Fix legalize_path types

Background The `_legalize_stage` function was causing issues with Mypy due to inconsistent type usage between the `path` and `extension` parameters. This inconsistency stemmed from the `fragment` parameter influencing the types of these variables. Key issues 1. `path` was defined as `str`, while `extension` was `bytes`. 2. Depending on `fragment`, `extension` could be either `str` or `bytes`. 3. `path` was sometimes converted to `bytes` within `_legalize_stage`. Item.destination` method - The `fragment` parameter determined the output format: - `False`: Returned absolute path as bytes (default) - `True`: Returned path relative to library directory as str Thus - Rename `fragment` parameter to `relative_to_libdir` for clarity - Ensure `Item.destination` returns `bytes` in all cases - Code expecting strings now converts the output to `str` - Use only `str` type in `_legalize_stage` and `_legalize_path` functions - These functions are no longer dependent on `relative_to_libdir`
2026-02-10 17:34:05 +01:00 · 2024-09-14 11:38:40 +01:00 · 2024-09-14 11:38:40 +01:00 · 52951bf719
commit 52951bf719
parent ecdff785f7
6 changed files with 58 additions and 89 deletions
--- a/beets/library.py
+++ b/beets/library.py
@ -1075,19 +1075,17 @@ class Item(LibModel):

    def destination(
        self,
-        fragment=False,
+        relative_to_libdir=False,
        basedir=None,
        platform=None,
        path_formats=None,
        replacements=None,
-    ):
-        """Return the path in the library directory designated for the
-        item (i.e., where the file ought to be).
+    ) -> bytes:
+        """Return the path in the library directory designated for the item
+        (i.e., where the file ought to be).

-        fragment makes this method return just the path fragment underneath
-        the root library directory; the path is also returned as Unicode
-        instead of encoded as a bytestring. basedir can override the library's
-        base directory for the destination.
+        The path is returned as a bytestring. ``basedir`` can override the
+        library's base directory for the destination.
        """
        db = self._check_db()
        platform = platform or sys.platform
@ -1137,14 +1135,13 @@ class Item(LibModel):
            # When zero, try to determine from filesystem.
            maxlen = util.max_filename_length(db.directory)

-        subpath, fellback = util.legalize_path(
+        lib_path_str, fallback = util.legalize_path(
            subpath,
            replacements,
            maxlen,
            os.path.splitext(self.path)[1],
-            fragment,
        )
-        if fellback:
+        if fallback:
            # Print an error message if legalization fell back to
            # default replacements because of the maximum length.
            log.warning(
@ -1153,11 +1150,12 @@ class Item(LibModel):
                "the filename.",
                subpath,
            )
+        lib_path_bytes = util.bytestring_path(lib_path_str)

-        if fragment:
-            return util.as_string(subpath)
-        else:
-            return normpath(os.path.join(basedir, subpath))
+        if relative_to_libdir:
+            return lib_path_bytes
+
+        return normpath(os.path.join(basedir, lib_path_bytes))


 class Album(LibModel):
--- a/beets/util/init.py
+++ b/beets/util/init.py
@ -712,25 +712,18 @@ def truncate_path(path: AnyStr, length: int = MAX_FILENAME_LENGTH) -> AnyStr:


 def _legalize_stage(
-    path: str,
-    replacements: Replacements | None,
-    length: int,
-    extension: str,
-    fragment: bool,
-) -> tuple[BytesOrStr, bool]:
+    path: str, replacements: Replacements | None, length: int, extension: str
+) -> tuple[str, bool]:
    """Perform a single round of path legalization steps
-    (sanitation/replacement, encoding from Unicode to bytes,
-    extension-appending, and truncation).

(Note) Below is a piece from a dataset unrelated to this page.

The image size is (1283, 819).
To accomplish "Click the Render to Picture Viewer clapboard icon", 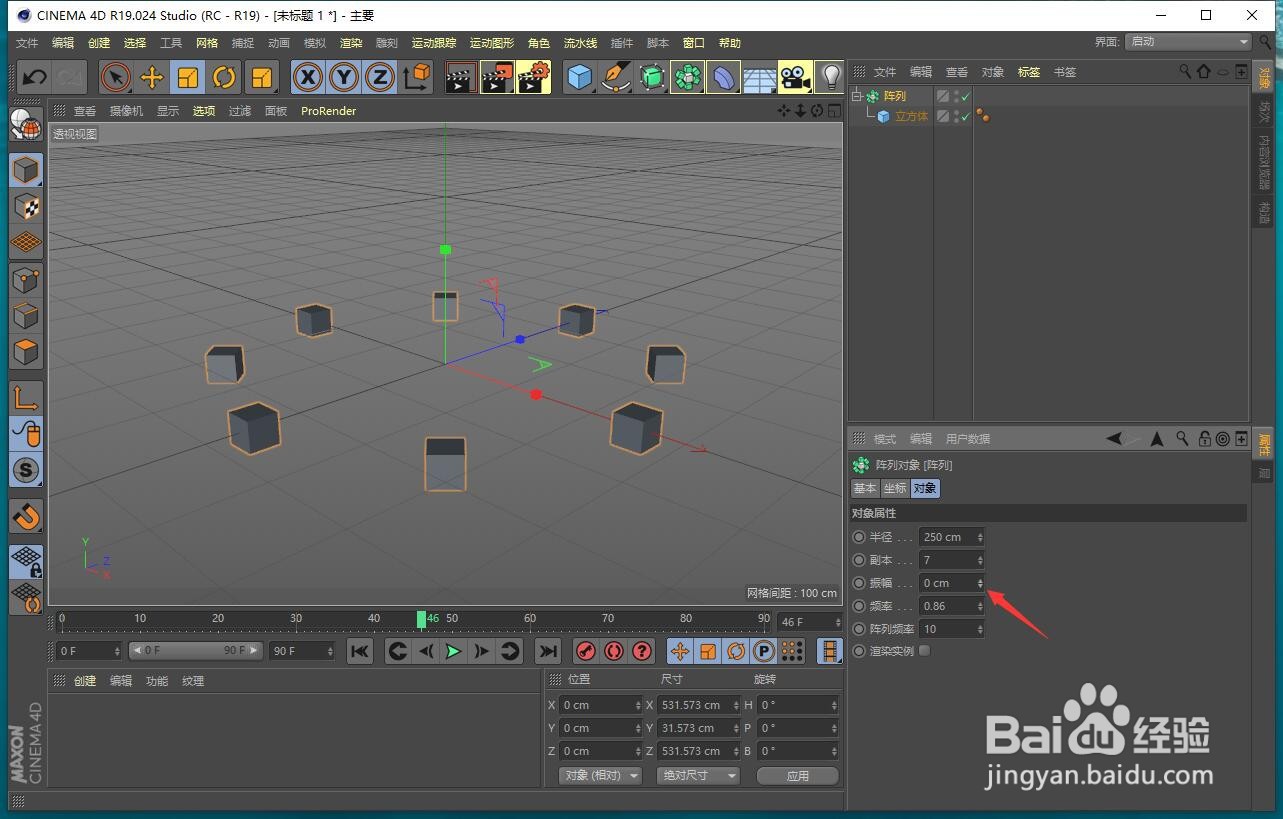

Return the path (Unicode if
-    `fragment` is set, `bytes` otherwise) and whether truncation was
-    required.
+    1. sanitation/replacement
+    2. appending the extension
+    3. truncation.
+
+    Return the path and whether truncation was required.
    """
    # Perform an initial sanitization including user replacements.
    path = sanitize_path(path, replacements)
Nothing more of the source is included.